Available data section start
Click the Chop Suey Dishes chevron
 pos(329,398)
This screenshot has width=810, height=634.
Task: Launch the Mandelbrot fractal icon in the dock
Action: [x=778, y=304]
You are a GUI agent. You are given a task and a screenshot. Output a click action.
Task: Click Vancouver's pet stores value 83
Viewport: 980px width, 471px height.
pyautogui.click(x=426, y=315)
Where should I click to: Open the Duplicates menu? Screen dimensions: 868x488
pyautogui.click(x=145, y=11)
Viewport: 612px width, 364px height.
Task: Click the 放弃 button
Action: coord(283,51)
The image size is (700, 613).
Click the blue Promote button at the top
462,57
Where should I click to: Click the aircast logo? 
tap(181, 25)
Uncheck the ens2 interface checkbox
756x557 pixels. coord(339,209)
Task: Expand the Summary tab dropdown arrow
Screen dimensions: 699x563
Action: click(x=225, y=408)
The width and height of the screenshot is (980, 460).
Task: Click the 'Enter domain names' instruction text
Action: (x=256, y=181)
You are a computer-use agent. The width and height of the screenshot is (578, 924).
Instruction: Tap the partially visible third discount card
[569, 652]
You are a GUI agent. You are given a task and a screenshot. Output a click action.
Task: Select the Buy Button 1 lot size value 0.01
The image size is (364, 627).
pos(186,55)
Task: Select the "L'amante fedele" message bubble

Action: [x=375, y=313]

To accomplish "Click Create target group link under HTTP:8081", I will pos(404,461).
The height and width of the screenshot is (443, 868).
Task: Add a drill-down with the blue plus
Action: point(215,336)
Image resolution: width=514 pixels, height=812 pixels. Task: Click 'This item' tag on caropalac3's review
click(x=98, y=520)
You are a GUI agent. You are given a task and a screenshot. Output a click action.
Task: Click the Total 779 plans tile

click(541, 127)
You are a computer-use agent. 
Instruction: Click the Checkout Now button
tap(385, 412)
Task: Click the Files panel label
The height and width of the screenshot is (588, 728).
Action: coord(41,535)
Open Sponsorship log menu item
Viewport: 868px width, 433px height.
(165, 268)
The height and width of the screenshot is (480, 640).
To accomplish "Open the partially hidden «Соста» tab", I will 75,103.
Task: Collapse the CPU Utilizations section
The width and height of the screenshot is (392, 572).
Available data section end
**What the exercise asks**
Where the line with "Task: Click Vancouver's pet stores value 83" ends, your copy should end too; please return exactly the lines from the first line of the data through it.

**Solved problem**
Click the Chop Suey Dishes chevron
 pos(329,398)
This screenshot has width=810, height=634.
Task: Launch the Mandelbrot fractal icon in the dock
Action: [x=778, y=304]
You are a GUI agent. You are given a task and a screenshot. Output a click action.
Task: Click Vancouver's pet stores value 83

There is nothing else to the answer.